|
SUARA
KARYA, 08 Juli 2013
Kenaikan harga bahan bakar minyak
(BBM) baru-baru ini mendapat protes dari mahasiswa dan berbagai kelompok
masyarakat. Namun, tarik ulur yang sudah lama dan "menyesakkan dada"
mengenai kebijakan kenaikan BBM membawa pemerintah pada keputusan harga BBM
naik per 22 Juni 2013. Tidak lama kemudian segala protes berakhir. Semua orang
membeli harga premium Rp 6.500 per liter dan solar Rp 5.500 per liter.
Pemerintah pun
"membujuk" rakyat miskin melalui pemberian bantuan lansung sementara
masyarakat (BLSM) sebagai kompensasi. Meskipun hanya untuk empat bulan, rakyat
sudah terninabobokan dan harga BBM naik atas alasan untuk menambal subsidi BBM
karena APBN dikatakan jebol terus menerus akibat subsidi BBM. Padahal orang
berbisik, harga BBM dinaikkan karena belum mencapai harga pasar, yang tidak
lain adalah harga internasional. Harga BBM harus dinaikkan hingga akhirnya
mencapai harga internasional dan orang asing bisa berdagang BBM di negeri ini
seperti sudah dimulai oleh sejumlah perusahaan minyak transnasional.

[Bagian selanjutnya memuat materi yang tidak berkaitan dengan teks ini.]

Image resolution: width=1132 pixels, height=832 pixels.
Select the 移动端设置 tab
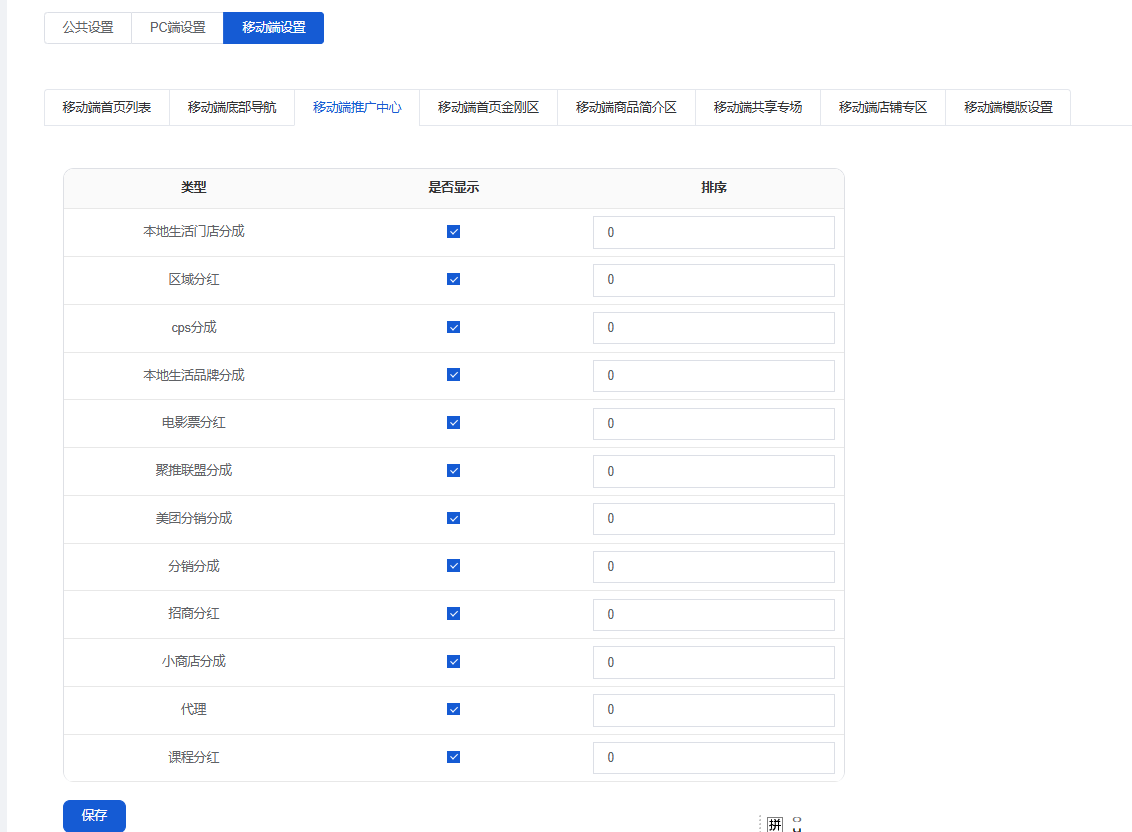pyautogui.click(x=273, y=28)
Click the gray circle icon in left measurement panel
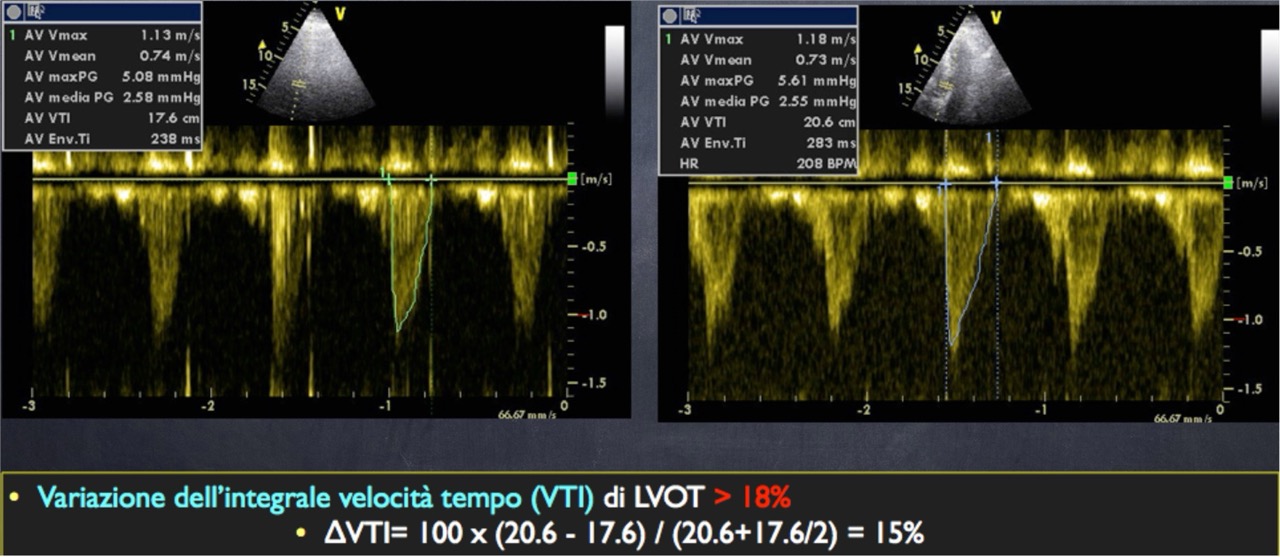Screen dimensions: 1280x557 13,12
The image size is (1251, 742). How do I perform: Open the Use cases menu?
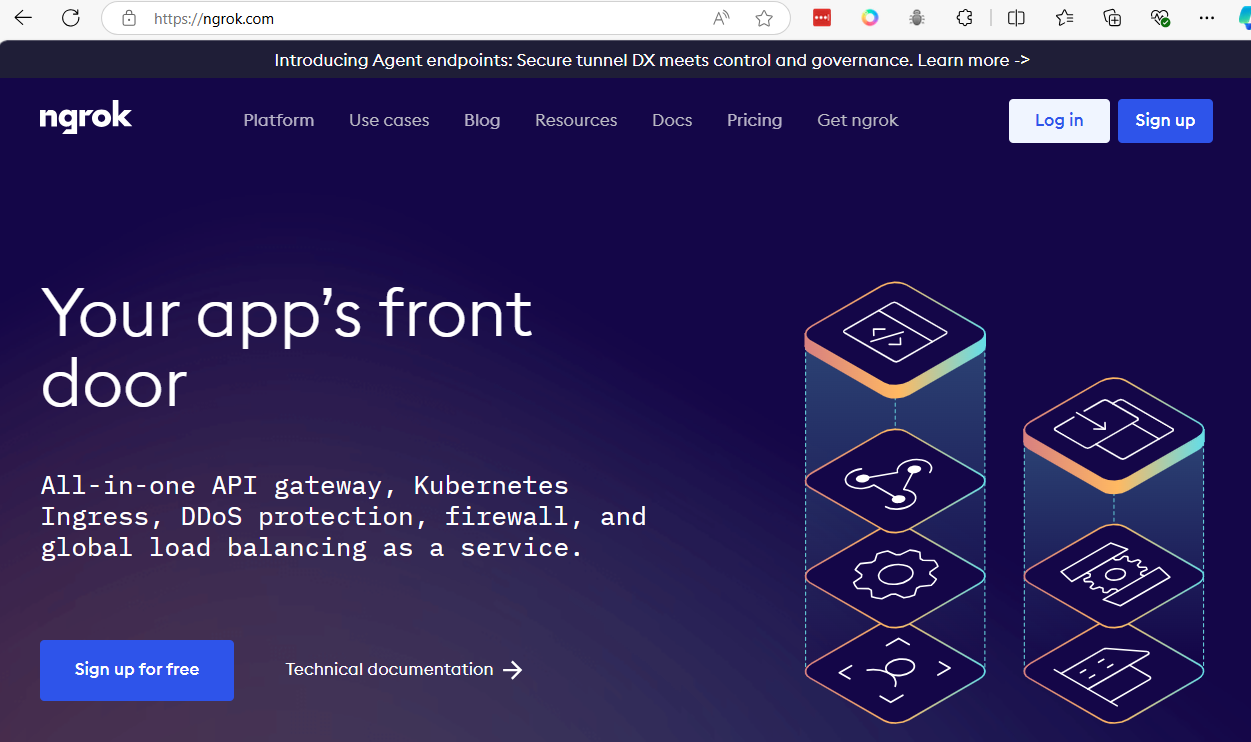[389, 120]
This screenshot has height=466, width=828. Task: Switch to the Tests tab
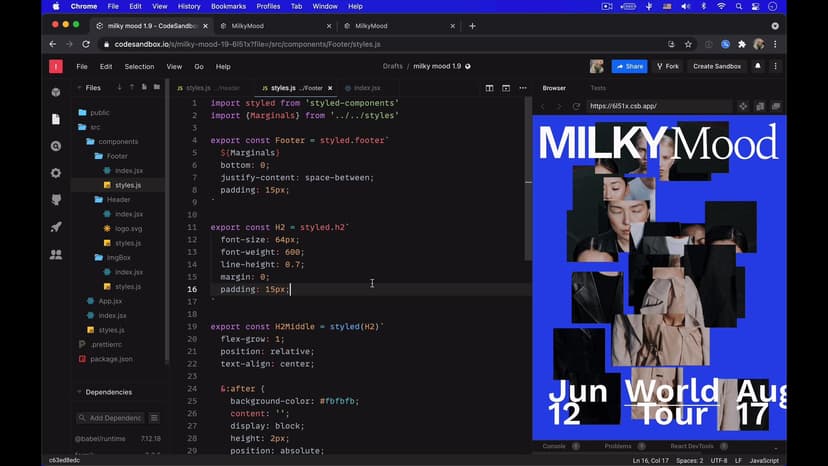[598, 88]
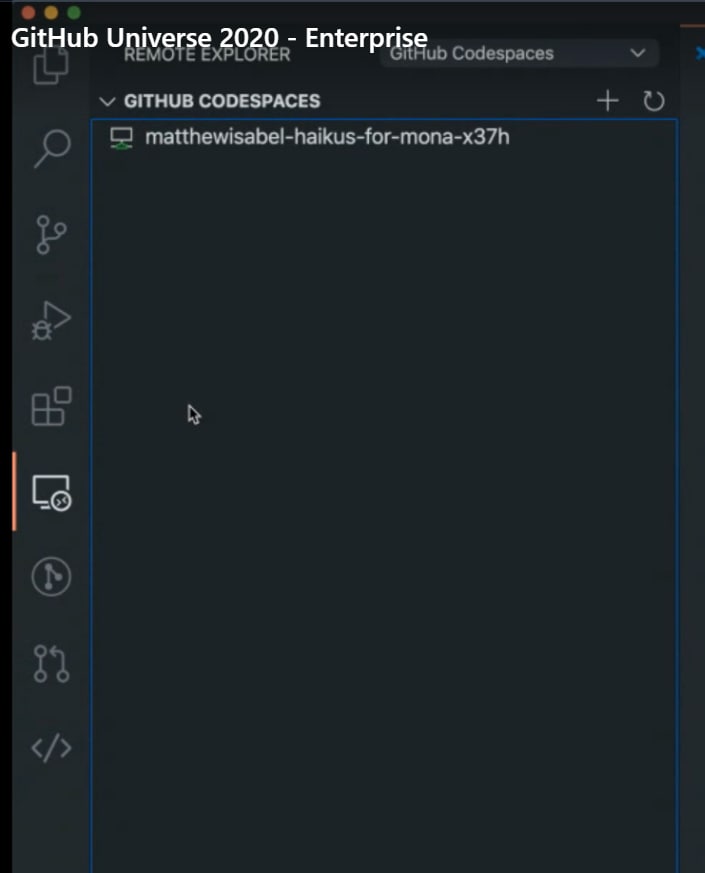This screenshot has width=705, height=873.
Task: Click the GITHUB CODESPACES section header
Action: [222, 101]
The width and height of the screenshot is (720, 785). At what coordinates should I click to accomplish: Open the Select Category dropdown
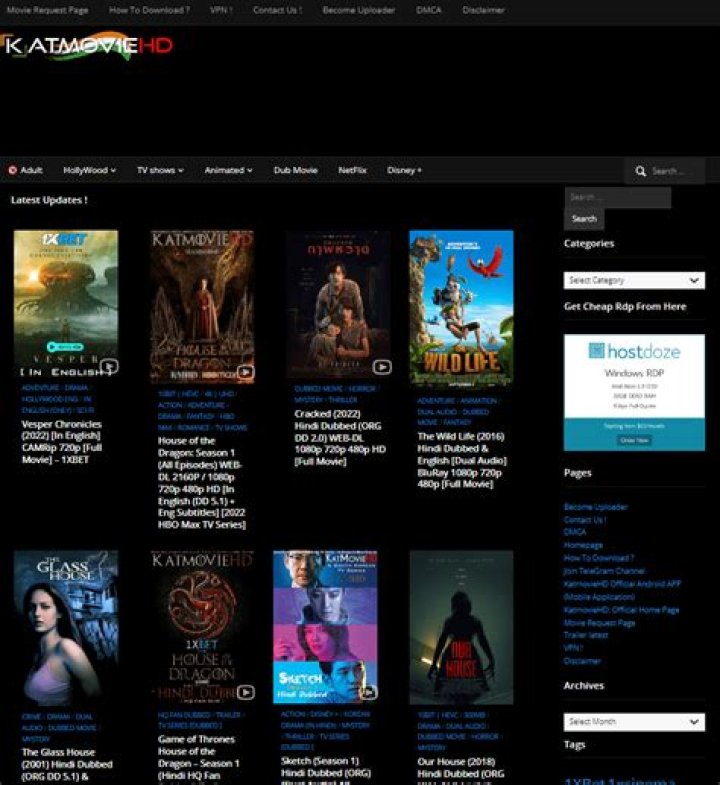pos(633,280)
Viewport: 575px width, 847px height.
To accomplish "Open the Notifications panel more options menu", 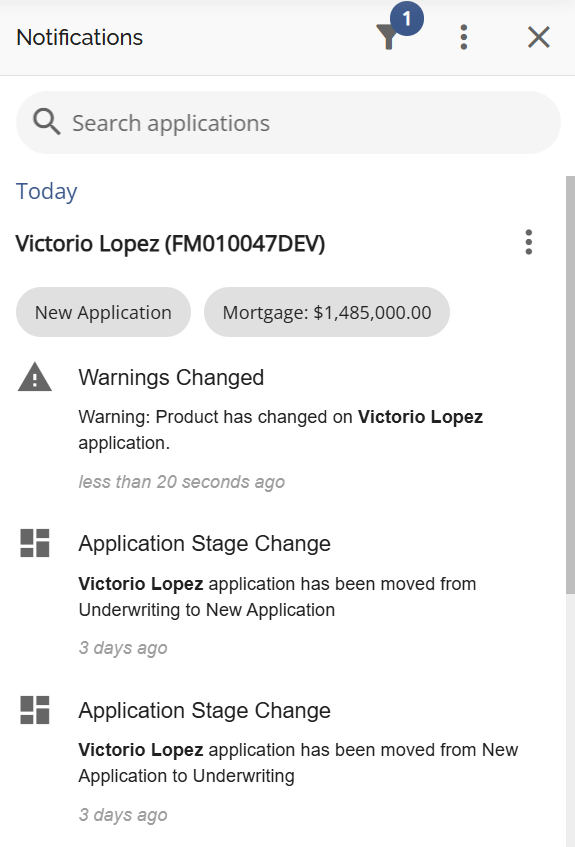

Akhirnya protes hilang dan
kehidupan berjalan seperti sediakala. Meskipun berbagai dampak ikutannya lebih
dahsyat yakni semua harga kebutuhan dan tarif melambung, tetapi karena
"sudah kebal" disebabkan harga kebutuhan pokok sudah naik
berkali-kali naik dan melonjak-lonjak, sehingga seperti tidak dirasakan lagi.
Hanya daya beli saja yang merosot. Ingat harga cabe, bawang merah, bawang
putih, bahkan garam dan jengkol naik tanpa bisa ditahan hanya karena pasar
adalah "raja" penentu dan orang menjerit atas kenaikan harga itu.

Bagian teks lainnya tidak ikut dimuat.